Only you can answer such questions.
This means that the answers to the above questions are subjective.
And again, it will depend with your goals and personality.
So, just think about it.
Do what you know will help you meet your trading goals.
You must be asking yourself this question…
Which is the best strategy to trail your stop loss?
The fact is…
There is no best trailing stop strategy.
The strategy you choose is determined by what you want from your trade.
If you need to ride a short-term trend, you can choose a 20-period MA, 2 ATR, etc.
If you need to ride a medium-term trend, you can choose a 20-period MA, 4ATR, etc.
If you need to ride a long-term trend, you can choose a 200-period MA, 6 ATR, etc.
That’s what I meant.
So, first determine what you expect from your trade and choose the best strategy that will help you achieve it.
However, you should ask yourself the question…
“What is the type of trend that I need to capture?”

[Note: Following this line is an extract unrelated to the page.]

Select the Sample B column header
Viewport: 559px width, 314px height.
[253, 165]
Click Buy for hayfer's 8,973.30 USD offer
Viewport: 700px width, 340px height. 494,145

So, first get an answer to the above question.
After getting it, just use the right technique to help you achieve your goal.
How Not to Use a Trailing Stop
A common mistake made by many traders is placing the stop too close to the current price.
An example is when a trader sets a one or two-pip stop.
Most currency pairs move by at least a couple of pips each minute.
This means that if you place your trailing stop too close to the entry, you will be stopped before the occurrence of any meaningful price move.
You should place your trailing stop at a distance from the current price that you do not expect to be reached unless a change in market direction occurs.
If a market fluctuates within a 10 pip range while it’s still moving in the same overall trending direction, it will need a trailing stop that is larger than 10 pips.
However, don’t make it too large that the entire point of the trailing stop is negated.
The general rule is…
The trailing stop should get you out of trade if the market begins to move against you with the possibility of erasing your profit.
It’s true that trailing stops help traders lock in profits as the price moves in their favor.
However, if the trailing stop is not used well, it may get a trader out of trade at an opportune time.
This may make the trader miss some profits by exiting the trade when it’s too early.
The price may make a slight pullback.
This can be caused by many market conditions, like an attempt by sellers to push the price lower.
In most cases, the price keeps on moving upwards after the pullback.
In such a case, if the trailing stop was placed too close to the current price, the trader will exit the trade.
So, always ensure that there is a sufficient gap between the position of the trailing stop and the current price.
This will ensure that you stay in the trade for long and only exit the trade when it’s necessary to do so.
A trailing stop should help you make more profit, not to stop you out of trade when it’s too early.
Again, you as a trader can trail your stops manually.
To do this, you only have to move the position of the stop as the price moves.
If the price upwards, you shift the stop upwards, locking in the profits that you have made.
If the price moves higher again, you move the stop to a higher level, locking in further profits.
This way, you can earn much higher profits that when using a hard stop.
However, if the price action reverses and begins to wipe out your profits, the trailing stop should help you exit the trade automatically.